What needs to be done: Print exactly the line that contains "You are a computer-use agent. Viewport: 720px", then every following line through the end of the material; include nothing else and no pictures.

Records to use:
---*---

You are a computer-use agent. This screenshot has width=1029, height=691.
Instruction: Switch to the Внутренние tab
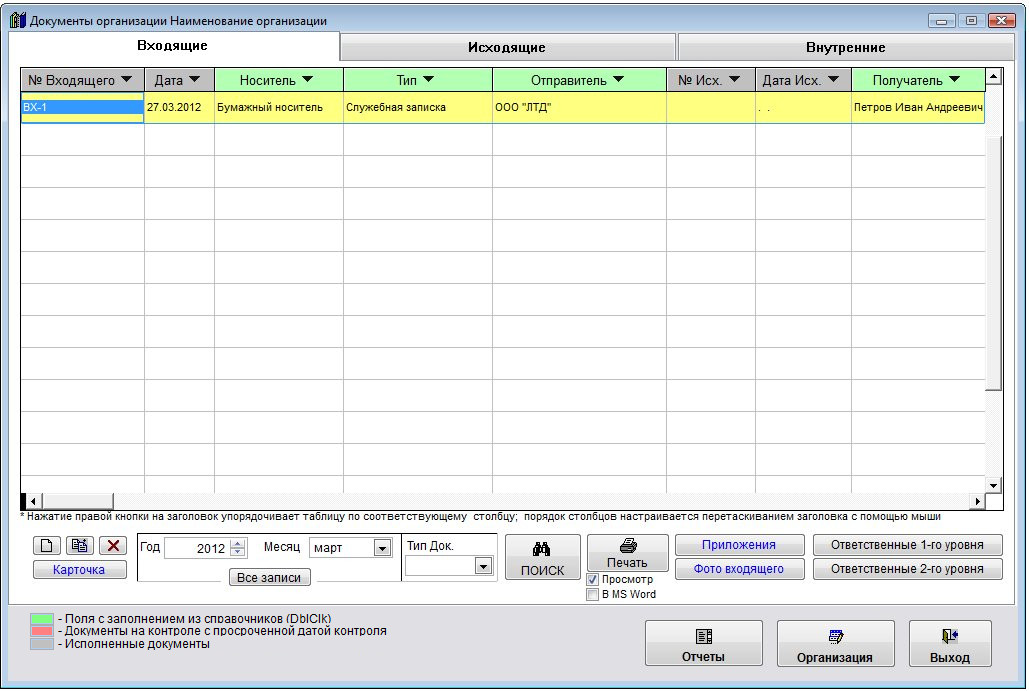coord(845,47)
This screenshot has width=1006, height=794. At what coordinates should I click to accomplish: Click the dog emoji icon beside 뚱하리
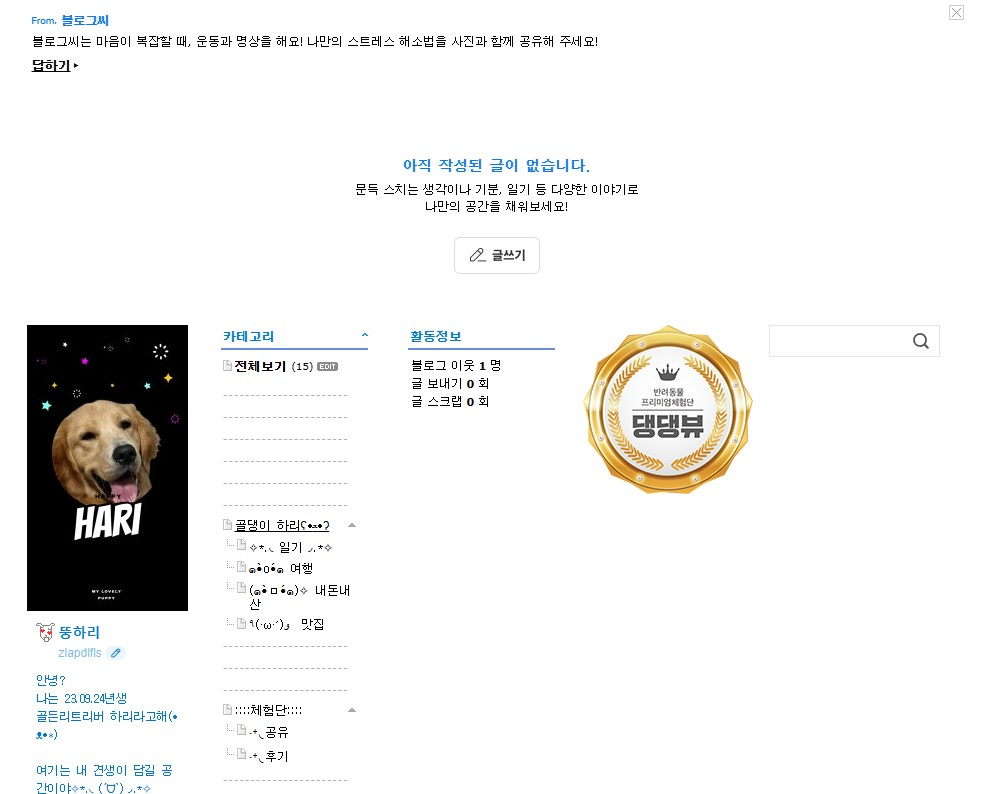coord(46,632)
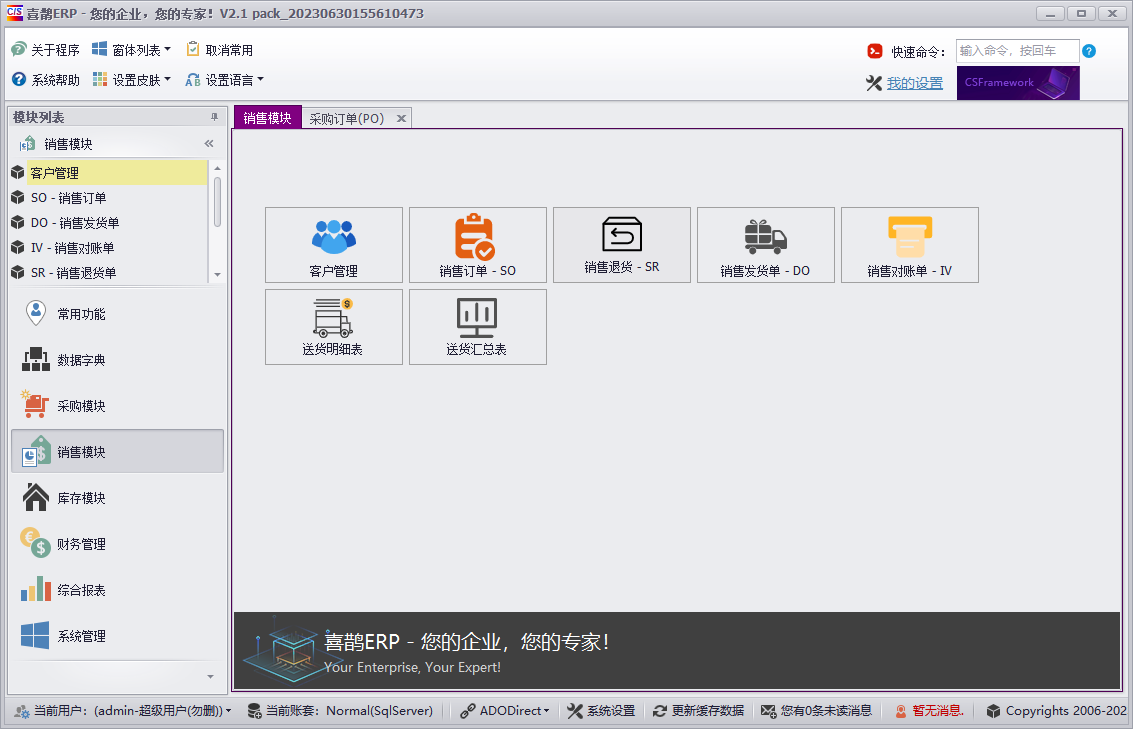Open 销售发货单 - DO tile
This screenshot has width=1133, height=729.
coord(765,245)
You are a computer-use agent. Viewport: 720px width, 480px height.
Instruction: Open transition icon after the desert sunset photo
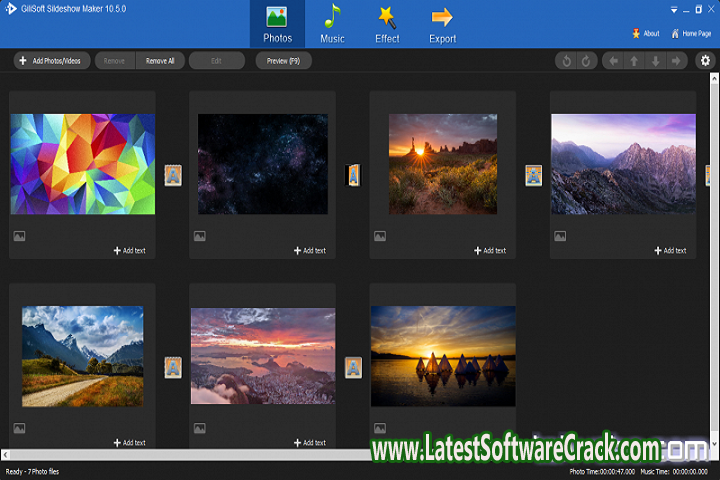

---*---

Finished exercise:
You are a computer-use agent. Viewport: 720px width, 480px height.
Instruction: Open transition icon after the desert sunset photo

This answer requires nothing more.